O günleri anlatan resmi tarih yazıcıları, bugün Öcalan ile
somutlaşan Kürt isyanının temeli olduğu görüşündedirler. Sonuçta Öcalan’a
yüklenen birçok şeyin aslında tarihi bir derinliği ve geçmişi vardır.
TİP'in “Doğu Uyanış Mitingleri” adı altında 13 Ağustos
1967’de Silvan'da başlayan mitingler, Kürt örgütlenmesi önünde yeni kapılar
açacaktır. Kısaca, bu bir devlet aklı ile oluşmuş bir örgütlenme değil, tarihin
açmış olduğu bir sürecin sonucudur. Elbette bu örgütlenmelere karşı devletin
karşı propagandası olacaktır; hatta Türk milliyetçisi parti olan MHP bile
Kürtleri kucaklayan dergiler çıkarmış, onlara seslenmiştir. Devlet resmi olarak
Kürtleri muhatap almamış, ama var olan sorunu hep hasıraltına süpürmeyi
seçmiştir.
Hasıraltına süpürülen sorunlar, elbette zaman içinde
devletin önünde bir isyan/patlama olarak ortaya çıkması kaçınılmazdır.
İttihat ve Terakki Partisi kuruluşunda ve sonraki süreçte
Kürt aydınlarının varlığı söz konusudur; yenilen Osmanlı devleti ile birlikte
oluşmakta olan cumhuriyetin kuruluşunda bu kadroların rolleri vardır.

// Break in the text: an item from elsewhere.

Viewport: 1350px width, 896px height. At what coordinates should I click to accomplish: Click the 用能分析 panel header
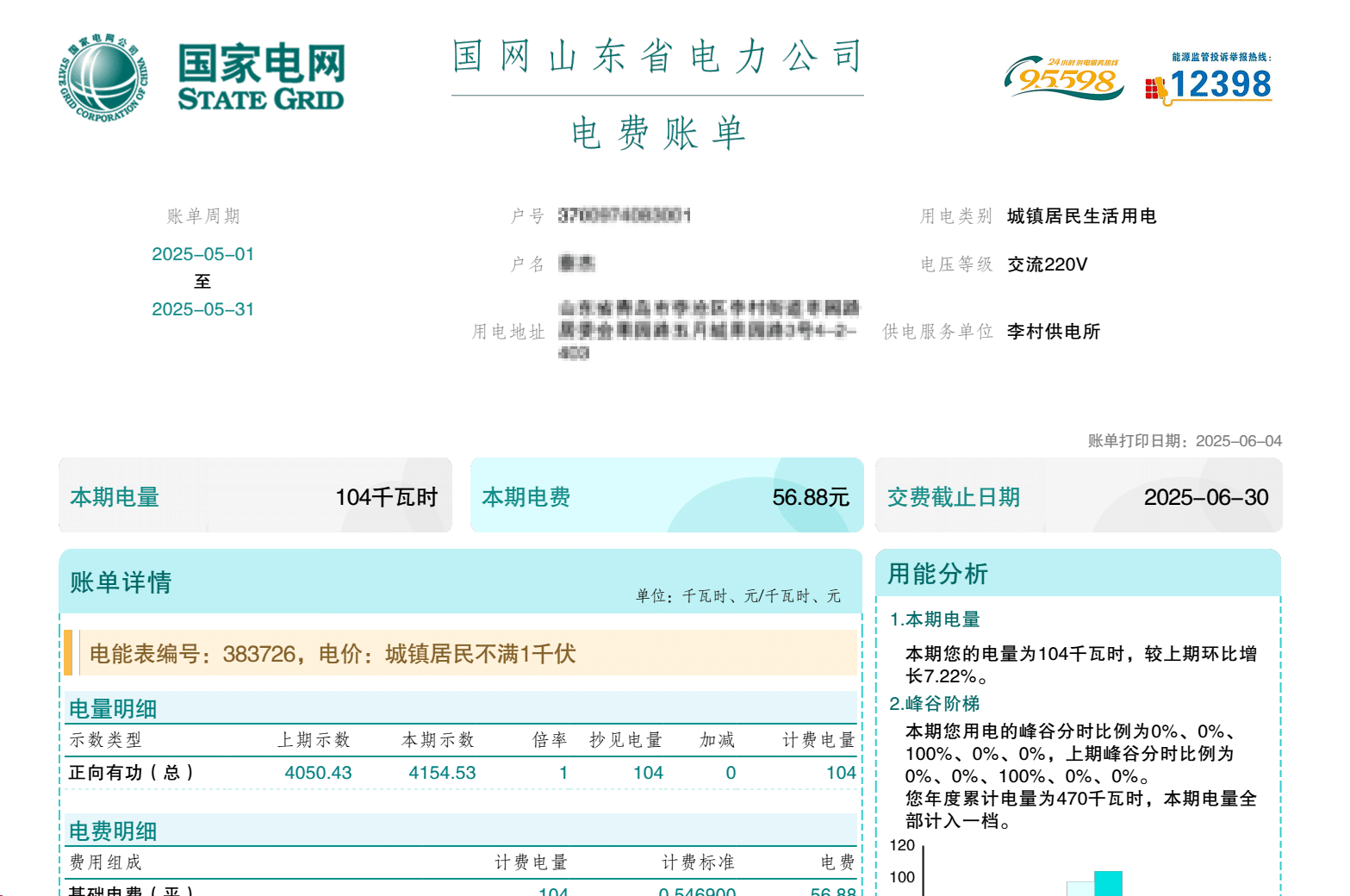click(937, 574)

Cumhuriyet kuruluş sürecinde ve ilk yıllarında Kürtler ayrı devlet için
ayaklanmış olmaları ve bu ayaklanmalara karşı devletin “demir yumruğu”

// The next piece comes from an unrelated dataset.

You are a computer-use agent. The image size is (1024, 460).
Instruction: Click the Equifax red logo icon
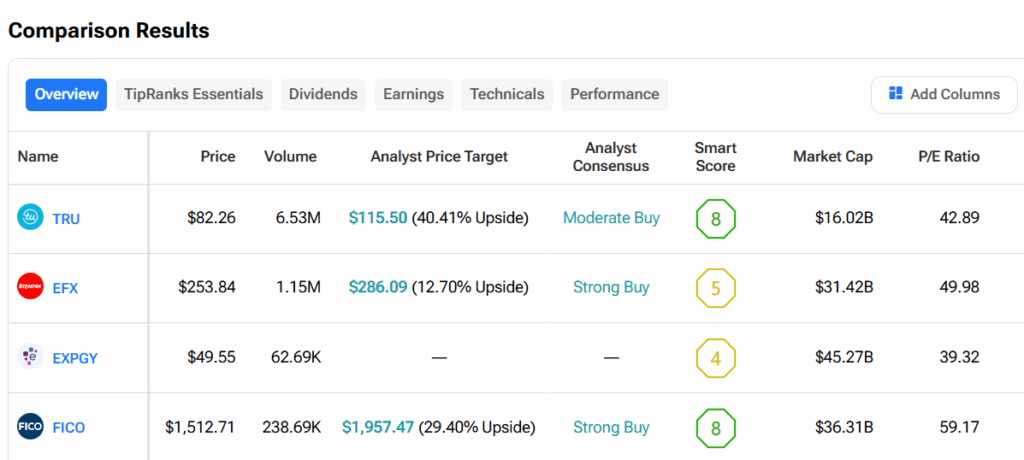pyautogui.click(x=31, y=287)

indirmesi, Kürtleri ne yok etmiş ne de görünmez kılmıştır.
Bugün yaşadığımız Kürt Sorunu kavramının kökü derinlerdedir;
ne devlet aklı ortaya çıkarmış ne de onu istediği gibi yönlendirilmiştir.

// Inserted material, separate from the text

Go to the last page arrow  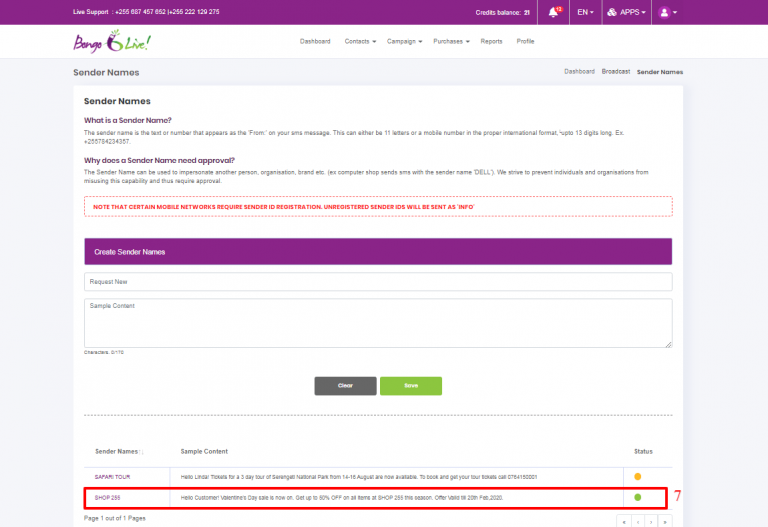pyautogui.click(x=663, y=521)
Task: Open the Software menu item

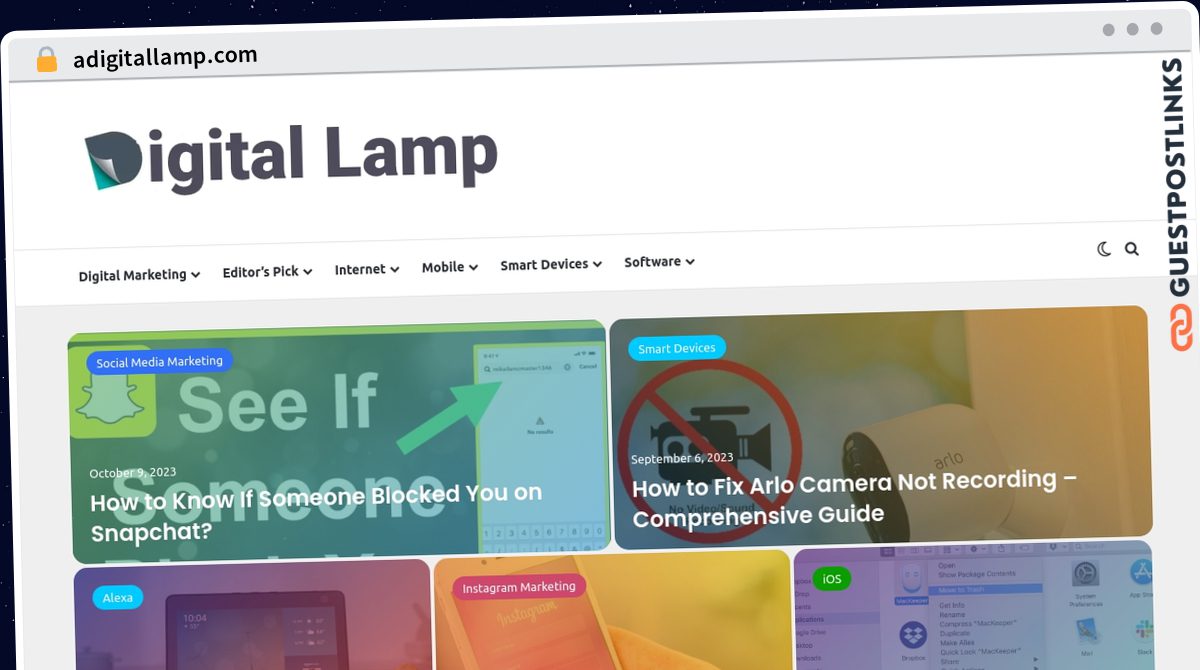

Ulus devleti anlayışının ortaya çıkardığı, ama emperyalist ülkelerin
çıkarlarına uygun çizilen sınırlar ile yeni kurulan devletlerin kucağına bir
sorun yumağı olarak bırakılmıştır. “Hadi!” demişlerdir, “hem homojen devlet
kurun, hem de bu sorunu çözün!”
Ulus devleti anlayışı ile yaşadığımız Kürt Sorunu ve var olan
Alevi Sorunu ortadan kaldırılamaz, çözülemez.
Çözümün bir koşulu vardır; çok kültürlü, çok dilli, eşit
vatandaşlık hakkından geçiyor ve insan hakları içinde yer alan haklarının tam
ve doğru şekilde yerine getirilmesinden geçmektedir. Kısaca, bu sorunun çözüm
girişimleri ulus devleti anlayışını yıkan küreselleşme ile gündemimize girmiş
olması tesadüfi değildir.
Küreselleşme ve onun ideolojisi liberalizm, var olan ulus
devletinin çözülmesi/yıkılması ile hasıraltı edilen tüm sorunların görünür
olması anlamına gelmektedir. Görünür olması, aynı zamanda çözüm yolu açıldığı
anlamına gelmemektedir.
Kürt sorunu konusunda yakın tarihimizde gerçek kırılma,
Demirel’in cumhurbaşkanlığı sürecinde 8 Aralık 1991'de Diyarbakır’da yaptığı
“Kürt realitesini tanıyoruz” sözü ile başlar.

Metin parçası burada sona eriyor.